Update the data below, starting at the beginning and stopping after the line that contains "click(x=669, y=149)". Change "CANCELLED" to "PENDING" and leave everything else as it is.

INPUT RECORDS:
------------------------------------------------

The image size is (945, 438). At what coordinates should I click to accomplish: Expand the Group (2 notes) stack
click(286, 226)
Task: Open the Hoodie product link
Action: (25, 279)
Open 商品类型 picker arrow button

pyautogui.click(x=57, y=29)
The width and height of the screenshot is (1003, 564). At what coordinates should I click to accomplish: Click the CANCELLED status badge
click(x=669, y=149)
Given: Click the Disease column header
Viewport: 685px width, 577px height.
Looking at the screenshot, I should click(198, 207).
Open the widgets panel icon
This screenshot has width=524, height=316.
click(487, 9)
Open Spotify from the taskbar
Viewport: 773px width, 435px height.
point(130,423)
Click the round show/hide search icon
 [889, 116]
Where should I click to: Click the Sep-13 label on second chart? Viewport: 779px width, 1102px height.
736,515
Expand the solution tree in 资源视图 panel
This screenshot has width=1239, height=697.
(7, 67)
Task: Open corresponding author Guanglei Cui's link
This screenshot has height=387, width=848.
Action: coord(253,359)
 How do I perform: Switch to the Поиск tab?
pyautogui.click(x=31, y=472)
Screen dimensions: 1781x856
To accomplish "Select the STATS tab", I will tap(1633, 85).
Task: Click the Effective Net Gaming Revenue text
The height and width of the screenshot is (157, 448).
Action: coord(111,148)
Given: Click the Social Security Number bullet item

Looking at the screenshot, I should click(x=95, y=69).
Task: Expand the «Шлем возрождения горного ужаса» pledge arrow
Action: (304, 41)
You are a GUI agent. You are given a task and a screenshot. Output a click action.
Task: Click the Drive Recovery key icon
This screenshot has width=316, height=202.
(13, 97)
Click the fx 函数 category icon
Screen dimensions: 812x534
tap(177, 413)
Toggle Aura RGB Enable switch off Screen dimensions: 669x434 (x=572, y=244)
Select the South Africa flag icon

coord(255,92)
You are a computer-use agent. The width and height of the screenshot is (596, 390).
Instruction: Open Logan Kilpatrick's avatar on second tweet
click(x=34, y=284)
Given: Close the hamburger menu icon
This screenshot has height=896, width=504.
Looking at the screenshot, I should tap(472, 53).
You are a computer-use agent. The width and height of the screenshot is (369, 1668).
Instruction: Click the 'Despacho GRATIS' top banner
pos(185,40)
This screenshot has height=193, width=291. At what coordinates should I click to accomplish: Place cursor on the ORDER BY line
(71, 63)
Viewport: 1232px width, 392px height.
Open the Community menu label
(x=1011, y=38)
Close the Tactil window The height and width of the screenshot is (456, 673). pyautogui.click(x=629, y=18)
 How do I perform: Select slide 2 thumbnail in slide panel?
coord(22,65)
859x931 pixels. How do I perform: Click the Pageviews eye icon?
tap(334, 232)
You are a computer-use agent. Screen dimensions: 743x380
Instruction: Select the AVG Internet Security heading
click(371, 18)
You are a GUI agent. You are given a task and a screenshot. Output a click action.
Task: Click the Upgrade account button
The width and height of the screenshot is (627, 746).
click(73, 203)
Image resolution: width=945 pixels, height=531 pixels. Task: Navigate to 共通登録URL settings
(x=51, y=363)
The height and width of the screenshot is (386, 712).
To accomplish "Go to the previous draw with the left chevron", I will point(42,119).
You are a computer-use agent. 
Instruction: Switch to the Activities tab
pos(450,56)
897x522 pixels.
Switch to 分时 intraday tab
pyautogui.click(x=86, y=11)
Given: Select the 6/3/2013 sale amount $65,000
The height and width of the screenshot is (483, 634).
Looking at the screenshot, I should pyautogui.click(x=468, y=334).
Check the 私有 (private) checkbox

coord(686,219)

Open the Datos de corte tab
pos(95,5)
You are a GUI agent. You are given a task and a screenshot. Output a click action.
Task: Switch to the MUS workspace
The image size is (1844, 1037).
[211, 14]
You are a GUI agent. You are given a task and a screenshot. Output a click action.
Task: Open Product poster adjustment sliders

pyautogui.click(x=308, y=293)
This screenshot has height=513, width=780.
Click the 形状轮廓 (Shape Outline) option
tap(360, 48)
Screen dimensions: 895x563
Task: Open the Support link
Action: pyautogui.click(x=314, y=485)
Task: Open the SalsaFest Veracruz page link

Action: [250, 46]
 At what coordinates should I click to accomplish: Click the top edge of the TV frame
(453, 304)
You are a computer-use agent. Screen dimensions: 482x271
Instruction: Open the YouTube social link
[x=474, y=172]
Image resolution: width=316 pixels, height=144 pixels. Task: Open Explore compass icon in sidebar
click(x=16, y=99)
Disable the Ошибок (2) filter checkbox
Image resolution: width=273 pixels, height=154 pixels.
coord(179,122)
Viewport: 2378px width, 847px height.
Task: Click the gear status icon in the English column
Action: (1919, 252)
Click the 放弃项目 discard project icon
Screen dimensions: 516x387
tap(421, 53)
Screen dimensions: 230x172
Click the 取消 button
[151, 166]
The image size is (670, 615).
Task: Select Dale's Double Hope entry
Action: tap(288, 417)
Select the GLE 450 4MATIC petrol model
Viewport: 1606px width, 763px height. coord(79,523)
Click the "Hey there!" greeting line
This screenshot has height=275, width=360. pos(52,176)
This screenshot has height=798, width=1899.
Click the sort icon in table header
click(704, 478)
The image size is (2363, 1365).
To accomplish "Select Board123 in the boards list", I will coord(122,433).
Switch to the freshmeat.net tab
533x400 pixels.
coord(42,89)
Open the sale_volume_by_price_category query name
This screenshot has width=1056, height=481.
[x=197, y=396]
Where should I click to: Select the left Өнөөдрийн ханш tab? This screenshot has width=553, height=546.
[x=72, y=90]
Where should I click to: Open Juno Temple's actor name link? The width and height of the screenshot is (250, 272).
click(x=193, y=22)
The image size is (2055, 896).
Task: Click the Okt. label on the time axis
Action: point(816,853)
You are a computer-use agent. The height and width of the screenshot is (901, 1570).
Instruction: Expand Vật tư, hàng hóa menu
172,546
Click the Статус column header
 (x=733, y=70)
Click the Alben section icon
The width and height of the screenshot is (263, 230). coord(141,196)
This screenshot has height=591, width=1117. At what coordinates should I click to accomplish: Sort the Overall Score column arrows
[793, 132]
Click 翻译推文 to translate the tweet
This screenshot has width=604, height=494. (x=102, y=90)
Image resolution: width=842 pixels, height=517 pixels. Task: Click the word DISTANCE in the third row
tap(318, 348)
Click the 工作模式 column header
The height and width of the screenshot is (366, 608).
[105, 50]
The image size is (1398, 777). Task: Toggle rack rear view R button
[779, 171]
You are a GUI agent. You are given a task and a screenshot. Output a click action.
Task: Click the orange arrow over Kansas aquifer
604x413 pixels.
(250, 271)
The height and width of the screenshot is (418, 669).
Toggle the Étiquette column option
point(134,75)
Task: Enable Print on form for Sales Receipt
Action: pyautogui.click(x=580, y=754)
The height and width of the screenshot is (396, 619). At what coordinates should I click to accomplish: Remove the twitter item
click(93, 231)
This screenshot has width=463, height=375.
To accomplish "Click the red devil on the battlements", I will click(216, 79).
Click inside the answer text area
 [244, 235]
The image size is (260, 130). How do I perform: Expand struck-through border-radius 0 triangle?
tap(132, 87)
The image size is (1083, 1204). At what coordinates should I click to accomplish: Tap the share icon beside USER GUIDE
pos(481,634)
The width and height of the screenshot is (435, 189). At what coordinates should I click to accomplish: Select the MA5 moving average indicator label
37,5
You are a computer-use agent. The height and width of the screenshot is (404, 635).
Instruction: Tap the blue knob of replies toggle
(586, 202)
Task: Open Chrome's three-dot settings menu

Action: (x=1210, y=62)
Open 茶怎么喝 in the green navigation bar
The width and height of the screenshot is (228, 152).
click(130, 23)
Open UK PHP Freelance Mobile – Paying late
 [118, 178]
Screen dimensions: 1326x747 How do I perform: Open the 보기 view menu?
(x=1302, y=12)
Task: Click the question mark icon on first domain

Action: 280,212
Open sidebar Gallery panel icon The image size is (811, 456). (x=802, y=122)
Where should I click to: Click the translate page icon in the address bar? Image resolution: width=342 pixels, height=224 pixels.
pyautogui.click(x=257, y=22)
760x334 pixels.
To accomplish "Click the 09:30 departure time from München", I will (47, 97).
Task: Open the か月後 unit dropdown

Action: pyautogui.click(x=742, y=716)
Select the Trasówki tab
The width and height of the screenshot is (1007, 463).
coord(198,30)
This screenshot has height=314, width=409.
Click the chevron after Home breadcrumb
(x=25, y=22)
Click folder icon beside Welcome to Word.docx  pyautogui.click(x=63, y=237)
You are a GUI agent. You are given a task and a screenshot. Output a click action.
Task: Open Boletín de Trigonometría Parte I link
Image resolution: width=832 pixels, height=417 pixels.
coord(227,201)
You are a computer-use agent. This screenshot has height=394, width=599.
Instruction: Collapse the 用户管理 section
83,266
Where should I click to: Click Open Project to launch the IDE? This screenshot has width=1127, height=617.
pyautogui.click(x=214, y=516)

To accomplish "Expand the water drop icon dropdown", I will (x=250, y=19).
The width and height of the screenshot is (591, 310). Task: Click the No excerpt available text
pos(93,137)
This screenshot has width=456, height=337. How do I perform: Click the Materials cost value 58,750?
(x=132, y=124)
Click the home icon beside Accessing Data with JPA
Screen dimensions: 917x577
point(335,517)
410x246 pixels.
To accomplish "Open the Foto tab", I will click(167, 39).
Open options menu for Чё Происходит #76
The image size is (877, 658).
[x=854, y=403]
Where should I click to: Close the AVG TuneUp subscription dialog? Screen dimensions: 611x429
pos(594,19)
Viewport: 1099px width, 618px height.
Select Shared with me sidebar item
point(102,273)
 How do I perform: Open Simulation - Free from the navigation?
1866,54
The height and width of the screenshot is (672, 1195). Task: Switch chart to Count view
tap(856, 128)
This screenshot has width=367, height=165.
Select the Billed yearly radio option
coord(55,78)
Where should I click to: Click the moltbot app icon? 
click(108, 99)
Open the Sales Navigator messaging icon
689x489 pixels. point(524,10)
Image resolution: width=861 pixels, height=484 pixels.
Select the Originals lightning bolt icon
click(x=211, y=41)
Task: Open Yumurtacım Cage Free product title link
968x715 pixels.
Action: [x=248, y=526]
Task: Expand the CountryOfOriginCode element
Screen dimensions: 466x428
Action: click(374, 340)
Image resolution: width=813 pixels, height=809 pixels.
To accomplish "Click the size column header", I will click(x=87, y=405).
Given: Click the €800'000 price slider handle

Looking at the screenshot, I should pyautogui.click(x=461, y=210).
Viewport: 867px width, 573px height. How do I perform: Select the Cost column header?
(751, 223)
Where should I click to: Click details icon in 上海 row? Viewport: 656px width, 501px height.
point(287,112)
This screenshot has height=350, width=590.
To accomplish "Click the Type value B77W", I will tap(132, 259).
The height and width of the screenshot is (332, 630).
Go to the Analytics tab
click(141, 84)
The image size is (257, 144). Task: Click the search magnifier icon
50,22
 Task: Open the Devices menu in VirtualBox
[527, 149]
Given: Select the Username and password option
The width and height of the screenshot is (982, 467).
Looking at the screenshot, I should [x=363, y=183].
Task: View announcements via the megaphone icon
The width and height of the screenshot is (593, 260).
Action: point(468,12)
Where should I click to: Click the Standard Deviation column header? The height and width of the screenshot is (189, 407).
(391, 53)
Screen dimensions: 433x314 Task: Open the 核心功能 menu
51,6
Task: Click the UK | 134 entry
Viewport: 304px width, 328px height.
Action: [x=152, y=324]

------------------------------------------------

THE SOLUTION:
The image size is (945, 438). At what coordinates should I click to accomplish: Expand the Group (2 notes) stack
click(286, 226)
Task: Open the Hoodie product link
Action: (25, 279)
Open 商品类型 picker arrow button

pyautogui.click(x=57, y=29)
The width and height of the screenshot is (1003, 564). At what coordinates should I click to accomplish: Click the PENDING status badge
click(x=669, y=149)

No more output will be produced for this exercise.